NevGen Genealogy Tools v1.1

It is about 20 months as NevGen YDNA Haplogroup Predictor started his life on internet, on www.nevgen.org. During that time, several people, mostly from universities across the world, asked us for desktop version. Also, some of them asked for batch capability, for quick processing of hundreds of haplotypes from academic works of different world populations. So, we decided to come in their way and release free desktop edition of predictor, with capability for Promega and YFiler sets of 23 or 17 markers, since most academic haplotype collections are done with that marker sets, together with batch processing capability.

First edition contains only haplogroup predictor, but soon it should contain several other tools, some for Y-DNA, some for autosomal data (that is why it is called "NevGen Genealogy Tools"). This tools have been written several years ago, some of them before predictor, but time is needed to prepare them for english-speaking world, with better translations and user manual. For now desktop program works in english language, soon we expect to be russian language too, as soon translation is finished.

In future, another levels might be added to predictor's desktop edition, for now is only one available. Into available limited level for 23 markers could be entered other markers, but they shall be ignored.
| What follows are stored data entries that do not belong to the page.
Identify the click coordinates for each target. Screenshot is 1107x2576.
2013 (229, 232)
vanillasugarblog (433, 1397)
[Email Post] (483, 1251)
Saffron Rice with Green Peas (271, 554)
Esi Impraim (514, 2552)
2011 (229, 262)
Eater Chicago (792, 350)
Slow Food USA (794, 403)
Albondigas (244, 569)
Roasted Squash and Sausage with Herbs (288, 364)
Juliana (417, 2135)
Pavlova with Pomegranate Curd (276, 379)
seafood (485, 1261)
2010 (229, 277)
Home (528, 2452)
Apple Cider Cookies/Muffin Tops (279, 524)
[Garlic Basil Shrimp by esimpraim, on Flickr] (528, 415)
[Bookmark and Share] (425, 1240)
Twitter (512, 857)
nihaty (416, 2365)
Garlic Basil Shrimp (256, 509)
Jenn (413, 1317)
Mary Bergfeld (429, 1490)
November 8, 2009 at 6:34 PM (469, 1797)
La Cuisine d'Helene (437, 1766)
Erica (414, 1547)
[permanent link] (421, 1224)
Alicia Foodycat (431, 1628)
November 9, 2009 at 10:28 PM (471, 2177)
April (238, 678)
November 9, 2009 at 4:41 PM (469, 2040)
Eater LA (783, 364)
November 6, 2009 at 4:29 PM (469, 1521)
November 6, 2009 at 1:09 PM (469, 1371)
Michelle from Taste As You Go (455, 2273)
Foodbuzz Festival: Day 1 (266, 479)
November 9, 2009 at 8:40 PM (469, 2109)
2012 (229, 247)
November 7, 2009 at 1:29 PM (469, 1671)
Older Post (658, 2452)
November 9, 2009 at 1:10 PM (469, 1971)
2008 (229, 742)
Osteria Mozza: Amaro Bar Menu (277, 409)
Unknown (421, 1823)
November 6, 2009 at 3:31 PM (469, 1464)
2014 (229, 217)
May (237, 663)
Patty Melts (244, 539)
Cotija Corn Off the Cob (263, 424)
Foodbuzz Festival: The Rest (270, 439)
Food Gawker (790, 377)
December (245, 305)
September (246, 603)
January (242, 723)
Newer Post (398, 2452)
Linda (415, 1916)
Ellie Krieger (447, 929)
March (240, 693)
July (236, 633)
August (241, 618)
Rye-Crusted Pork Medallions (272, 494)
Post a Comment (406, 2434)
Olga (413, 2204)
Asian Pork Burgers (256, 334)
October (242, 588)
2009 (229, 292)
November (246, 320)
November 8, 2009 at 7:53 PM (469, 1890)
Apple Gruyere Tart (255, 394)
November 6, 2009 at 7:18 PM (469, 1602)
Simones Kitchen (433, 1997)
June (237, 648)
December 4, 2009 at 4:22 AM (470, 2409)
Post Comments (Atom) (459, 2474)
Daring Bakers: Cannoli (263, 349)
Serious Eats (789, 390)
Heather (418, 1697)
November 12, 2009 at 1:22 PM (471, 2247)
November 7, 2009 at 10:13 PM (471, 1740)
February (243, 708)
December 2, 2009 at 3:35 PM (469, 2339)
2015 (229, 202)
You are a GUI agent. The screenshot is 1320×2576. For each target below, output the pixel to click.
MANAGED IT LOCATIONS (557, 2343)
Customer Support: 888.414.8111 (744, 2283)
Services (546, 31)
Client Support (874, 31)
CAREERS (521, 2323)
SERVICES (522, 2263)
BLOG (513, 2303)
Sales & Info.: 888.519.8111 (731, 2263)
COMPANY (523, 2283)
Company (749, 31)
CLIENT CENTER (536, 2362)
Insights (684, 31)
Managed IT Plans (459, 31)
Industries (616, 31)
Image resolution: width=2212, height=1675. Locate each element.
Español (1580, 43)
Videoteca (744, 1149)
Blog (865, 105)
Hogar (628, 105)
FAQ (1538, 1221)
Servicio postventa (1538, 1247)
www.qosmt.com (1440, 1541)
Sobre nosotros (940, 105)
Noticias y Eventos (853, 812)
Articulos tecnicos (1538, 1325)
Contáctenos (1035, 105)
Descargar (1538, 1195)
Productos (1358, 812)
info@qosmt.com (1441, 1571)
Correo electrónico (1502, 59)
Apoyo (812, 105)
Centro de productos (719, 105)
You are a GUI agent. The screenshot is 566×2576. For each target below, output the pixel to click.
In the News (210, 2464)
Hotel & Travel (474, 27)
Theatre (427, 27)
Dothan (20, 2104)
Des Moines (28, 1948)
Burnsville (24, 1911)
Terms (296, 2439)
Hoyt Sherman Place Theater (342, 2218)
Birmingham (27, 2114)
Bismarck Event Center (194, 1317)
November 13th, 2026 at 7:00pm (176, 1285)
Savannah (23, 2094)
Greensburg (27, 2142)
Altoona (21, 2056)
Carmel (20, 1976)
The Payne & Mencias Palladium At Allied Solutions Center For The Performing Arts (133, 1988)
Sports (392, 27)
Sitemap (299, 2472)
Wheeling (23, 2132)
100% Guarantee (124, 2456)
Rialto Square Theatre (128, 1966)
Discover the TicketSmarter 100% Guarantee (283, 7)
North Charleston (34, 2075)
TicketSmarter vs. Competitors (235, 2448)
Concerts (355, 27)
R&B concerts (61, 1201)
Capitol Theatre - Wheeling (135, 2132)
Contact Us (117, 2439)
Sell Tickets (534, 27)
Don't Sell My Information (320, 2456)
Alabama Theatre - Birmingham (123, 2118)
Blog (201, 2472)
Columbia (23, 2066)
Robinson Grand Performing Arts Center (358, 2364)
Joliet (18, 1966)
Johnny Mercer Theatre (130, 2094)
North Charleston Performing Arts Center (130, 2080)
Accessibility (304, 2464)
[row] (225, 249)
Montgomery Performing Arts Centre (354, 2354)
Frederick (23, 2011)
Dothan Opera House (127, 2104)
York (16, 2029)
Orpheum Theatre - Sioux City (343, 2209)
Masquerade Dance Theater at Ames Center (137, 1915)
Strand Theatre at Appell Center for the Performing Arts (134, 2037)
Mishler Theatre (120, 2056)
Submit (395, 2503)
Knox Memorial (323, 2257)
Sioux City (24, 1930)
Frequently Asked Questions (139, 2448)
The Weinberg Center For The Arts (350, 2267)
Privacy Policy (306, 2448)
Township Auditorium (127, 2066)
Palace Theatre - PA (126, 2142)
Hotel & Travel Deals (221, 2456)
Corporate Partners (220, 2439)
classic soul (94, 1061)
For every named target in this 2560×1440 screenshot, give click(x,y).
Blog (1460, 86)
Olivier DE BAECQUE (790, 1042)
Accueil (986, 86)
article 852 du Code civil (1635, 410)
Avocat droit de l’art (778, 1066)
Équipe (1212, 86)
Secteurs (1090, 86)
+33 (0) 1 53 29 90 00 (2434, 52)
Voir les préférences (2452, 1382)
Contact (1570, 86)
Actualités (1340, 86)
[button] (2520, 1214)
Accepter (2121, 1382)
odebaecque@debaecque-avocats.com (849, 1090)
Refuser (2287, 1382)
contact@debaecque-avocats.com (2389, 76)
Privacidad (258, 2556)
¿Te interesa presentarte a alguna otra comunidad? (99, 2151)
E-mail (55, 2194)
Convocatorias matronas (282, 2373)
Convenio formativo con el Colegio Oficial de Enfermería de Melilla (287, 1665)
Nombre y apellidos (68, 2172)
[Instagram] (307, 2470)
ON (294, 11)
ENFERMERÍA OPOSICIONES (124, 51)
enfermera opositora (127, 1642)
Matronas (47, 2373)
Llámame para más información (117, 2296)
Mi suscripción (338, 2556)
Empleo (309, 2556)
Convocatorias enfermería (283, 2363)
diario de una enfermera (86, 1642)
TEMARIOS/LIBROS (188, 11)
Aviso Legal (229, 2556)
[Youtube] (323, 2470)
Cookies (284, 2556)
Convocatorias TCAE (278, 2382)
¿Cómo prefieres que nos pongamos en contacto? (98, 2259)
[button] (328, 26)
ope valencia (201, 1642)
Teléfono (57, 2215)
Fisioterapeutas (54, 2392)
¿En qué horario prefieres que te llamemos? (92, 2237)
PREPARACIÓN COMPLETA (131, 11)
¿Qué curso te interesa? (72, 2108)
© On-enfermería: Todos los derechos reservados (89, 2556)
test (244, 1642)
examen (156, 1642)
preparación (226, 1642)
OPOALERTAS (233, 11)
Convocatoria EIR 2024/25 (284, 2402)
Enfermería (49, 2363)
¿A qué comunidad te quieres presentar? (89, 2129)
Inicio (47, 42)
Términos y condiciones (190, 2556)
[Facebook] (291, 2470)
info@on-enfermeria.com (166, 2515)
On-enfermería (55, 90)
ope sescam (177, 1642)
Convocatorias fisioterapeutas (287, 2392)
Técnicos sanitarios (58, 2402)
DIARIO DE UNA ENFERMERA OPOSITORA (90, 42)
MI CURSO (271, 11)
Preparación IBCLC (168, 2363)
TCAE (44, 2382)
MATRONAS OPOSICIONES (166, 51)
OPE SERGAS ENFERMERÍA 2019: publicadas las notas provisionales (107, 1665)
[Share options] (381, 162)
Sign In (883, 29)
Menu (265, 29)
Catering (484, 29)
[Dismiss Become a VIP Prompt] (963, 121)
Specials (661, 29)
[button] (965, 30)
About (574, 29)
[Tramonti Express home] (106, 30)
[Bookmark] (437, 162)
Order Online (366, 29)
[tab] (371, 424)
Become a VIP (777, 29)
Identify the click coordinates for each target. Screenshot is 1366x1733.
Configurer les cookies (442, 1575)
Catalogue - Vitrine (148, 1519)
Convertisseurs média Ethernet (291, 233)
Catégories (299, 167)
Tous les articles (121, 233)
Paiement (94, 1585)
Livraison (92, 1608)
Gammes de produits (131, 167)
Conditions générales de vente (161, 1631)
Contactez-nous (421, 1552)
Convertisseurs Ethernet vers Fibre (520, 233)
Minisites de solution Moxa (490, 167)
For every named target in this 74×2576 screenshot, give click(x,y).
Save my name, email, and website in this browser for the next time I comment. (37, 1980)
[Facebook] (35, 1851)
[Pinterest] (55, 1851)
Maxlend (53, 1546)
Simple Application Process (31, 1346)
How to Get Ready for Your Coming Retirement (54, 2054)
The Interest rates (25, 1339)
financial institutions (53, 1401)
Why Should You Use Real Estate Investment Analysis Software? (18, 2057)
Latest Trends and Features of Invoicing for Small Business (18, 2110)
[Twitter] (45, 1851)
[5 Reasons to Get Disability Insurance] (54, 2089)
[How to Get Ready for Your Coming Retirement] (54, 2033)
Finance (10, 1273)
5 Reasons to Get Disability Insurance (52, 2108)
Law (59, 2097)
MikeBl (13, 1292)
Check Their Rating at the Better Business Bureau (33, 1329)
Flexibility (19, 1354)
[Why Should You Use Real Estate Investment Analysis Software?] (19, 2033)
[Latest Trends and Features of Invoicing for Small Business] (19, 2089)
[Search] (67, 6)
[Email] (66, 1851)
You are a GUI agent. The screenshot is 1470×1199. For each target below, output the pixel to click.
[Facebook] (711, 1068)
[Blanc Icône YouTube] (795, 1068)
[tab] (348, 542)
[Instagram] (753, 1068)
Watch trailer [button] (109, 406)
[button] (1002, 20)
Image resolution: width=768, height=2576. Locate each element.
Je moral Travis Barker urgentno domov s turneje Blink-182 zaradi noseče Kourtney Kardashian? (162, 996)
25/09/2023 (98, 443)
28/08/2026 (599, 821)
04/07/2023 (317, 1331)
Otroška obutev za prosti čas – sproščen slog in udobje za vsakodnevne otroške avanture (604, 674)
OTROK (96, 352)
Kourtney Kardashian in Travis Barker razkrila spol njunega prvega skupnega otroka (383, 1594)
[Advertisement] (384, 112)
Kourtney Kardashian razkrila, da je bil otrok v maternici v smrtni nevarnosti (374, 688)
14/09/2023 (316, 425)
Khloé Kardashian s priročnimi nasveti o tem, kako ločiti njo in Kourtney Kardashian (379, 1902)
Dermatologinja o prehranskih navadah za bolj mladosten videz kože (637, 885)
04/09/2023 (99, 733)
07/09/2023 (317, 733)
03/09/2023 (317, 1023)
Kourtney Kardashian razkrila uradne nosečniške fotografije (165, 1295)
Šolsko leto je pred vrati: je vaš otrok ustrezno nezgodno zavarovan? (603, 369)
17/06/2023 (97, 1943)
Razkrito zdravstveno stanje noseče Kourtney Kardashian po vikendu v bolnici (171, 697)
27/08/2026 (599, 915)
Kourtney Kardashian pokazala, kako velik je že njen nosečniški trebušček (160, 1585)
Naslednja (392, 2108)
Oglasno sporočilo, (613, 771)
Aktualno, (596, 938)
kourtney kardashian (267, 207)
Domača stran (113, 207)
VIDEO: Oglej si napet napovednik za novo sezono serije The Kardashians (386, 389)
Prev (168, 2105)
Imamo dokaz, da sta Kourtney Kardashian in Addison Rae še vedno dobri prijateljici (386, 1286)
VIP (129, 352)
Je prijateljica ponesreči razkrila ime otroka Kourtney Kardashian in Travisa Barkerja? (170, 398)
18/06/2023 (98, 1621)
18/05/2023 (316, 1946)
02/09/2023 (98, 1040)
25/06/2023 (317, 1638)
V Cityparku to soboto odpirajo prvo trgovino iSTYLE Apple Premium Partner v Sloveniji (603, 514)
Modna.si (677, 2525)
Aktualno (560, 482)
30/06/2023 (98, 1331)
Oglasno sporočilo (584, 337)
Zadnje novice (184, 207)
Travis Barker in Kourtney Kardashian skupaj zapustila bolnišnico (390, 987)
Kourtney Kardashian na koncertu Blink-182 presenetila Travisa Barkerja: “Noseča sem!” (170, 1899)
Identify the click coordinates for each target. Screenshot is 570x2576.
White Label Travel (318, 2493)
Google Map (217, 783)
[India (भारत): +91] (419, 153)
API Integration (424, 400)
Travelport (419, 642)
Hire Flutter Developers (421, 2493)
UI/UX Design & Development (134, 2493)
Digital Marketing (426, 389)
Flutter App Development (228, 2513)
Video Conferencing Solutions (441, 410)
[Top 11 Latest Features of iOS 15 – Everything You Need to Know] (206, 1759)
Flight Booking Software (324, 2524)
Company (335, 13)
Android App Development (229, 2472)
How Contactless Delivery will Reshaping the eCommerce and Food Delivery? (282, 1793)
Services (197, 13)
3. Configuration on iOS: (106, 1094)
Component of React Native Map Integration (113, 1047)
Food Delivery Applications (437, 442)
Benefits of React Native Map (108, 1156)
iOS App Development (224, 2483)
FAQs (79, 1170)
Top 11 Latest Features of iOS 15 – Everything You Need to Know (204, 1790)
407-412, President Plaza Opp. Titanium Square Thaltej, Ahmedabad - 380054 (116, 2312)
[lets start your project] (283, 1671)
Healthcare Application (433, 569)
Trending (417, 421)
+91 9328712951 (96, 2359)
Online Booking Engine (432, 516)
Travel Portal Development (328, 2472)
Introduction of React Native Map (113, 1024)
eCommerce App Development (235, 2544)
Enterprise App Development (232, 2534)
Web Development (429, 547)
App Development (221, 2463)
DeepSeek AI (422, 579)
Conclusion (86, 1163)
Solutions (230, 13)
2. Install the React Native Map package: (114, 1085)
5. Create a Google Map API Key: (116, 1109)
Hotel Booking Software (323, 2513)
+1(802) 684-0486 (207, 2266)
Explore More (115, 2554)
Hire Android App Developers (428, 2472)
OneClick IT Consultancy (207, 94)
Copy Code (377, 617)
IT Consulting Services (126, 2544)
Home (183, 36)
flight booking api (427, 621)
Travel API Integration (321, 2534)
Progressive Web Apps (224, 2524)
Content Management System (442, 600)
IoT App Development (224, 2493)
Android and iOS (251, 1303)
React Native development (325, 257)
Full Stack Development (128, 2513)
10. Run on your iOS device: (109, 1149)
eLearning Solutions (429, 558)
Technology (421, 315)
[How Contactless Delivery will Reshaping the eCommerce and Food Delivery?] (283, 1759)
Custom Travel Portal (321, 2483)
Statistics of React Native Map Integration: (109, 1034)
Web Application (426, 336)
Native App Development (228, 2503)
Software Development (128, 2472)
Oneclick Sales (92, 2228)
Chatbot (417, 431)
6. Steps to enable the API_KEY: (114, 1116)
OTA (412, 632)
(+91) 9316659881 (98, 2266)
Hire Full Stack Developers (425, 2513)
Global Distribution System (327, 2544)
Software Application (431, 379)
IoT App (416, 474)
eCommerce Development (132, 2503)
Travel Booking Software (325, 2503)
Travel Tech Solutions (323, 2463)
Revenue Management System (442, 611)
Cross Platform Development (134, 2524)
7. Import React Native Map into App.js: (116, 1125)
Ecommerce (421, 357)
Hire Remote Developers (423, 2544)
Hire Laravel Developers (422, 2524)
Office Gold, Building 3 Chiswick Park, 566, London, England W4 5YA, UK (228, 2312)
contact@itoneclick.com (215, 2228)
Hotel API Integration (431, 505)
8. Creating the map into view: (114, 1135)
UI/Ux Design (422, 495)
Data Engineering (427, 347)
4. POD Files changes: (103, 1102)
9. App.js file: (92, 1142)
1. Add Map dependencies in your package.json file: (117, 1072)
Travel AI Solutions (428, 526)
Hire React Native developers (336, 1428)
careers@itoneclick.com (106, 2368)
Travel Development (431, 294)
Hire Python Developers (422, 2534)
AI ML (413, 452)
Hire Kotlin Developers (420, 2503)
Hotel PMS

Update of October 02, 2017. Now is available R1a Level in Predictor. Russian translation of program is here too. And, most important, "NevGen probability Calculator of Time to Most Recent Common Ancestor" is available to Genetic Genealogy community.

Update of January 15th, 2018. Now are available two newly added tools. First is "Viewer for Autosomal PCA charts", with calculated PCA Chart of Europe, Near East and North Africa (first four axis). Second is Autosomal Admixture Calculator.
Also is now available E Level in Predictor.

Update of December 27th, 2018. Now is available J Level in Predictor.


There is no setup code for this, user only has to unpack all contents into the same folder, and to rename "NevGen.e" into "NevGen.exe". Program is then simply started by executing "NevGen.exe". Please keep in mind that any .dat files should be kept in the same directory as NevGen.exe. Otherwise, predictor shall not work.

Here is link to download NevGen Genealogy Tools v1.1.

This edition was helped by Serbian DNA Project and Radimpex Civil Engineering Software.

About batch capability and format of it's input data

For 23 marker STR set (Promega), data should be entered in format like this (for this input, please select "23 markers Order (Promega)" in listbox at bottom of the dialog box):

; This row is comment, because it starts with semicolon sign (";"), and is meaningful only for batch input.
16 13 20 30 13 10 23 11 11 11 14 17 23 24 13 14 10 13 15 14 17 15 12 ; BO73 Bolivia [Native American]
19 13 19 29 14 11 22 13 12 12 15 18 23 24 12 13 10 13 16 11 13 16 12 ; ID Oviedo 269 Asturias, Spain [Spanish]
16 12 22 29 15 10 22 13 12 10 15 19 21 21 11 11 12 15 15 13 16 15 11 ; 62 Basel, Switzerland [Swiss]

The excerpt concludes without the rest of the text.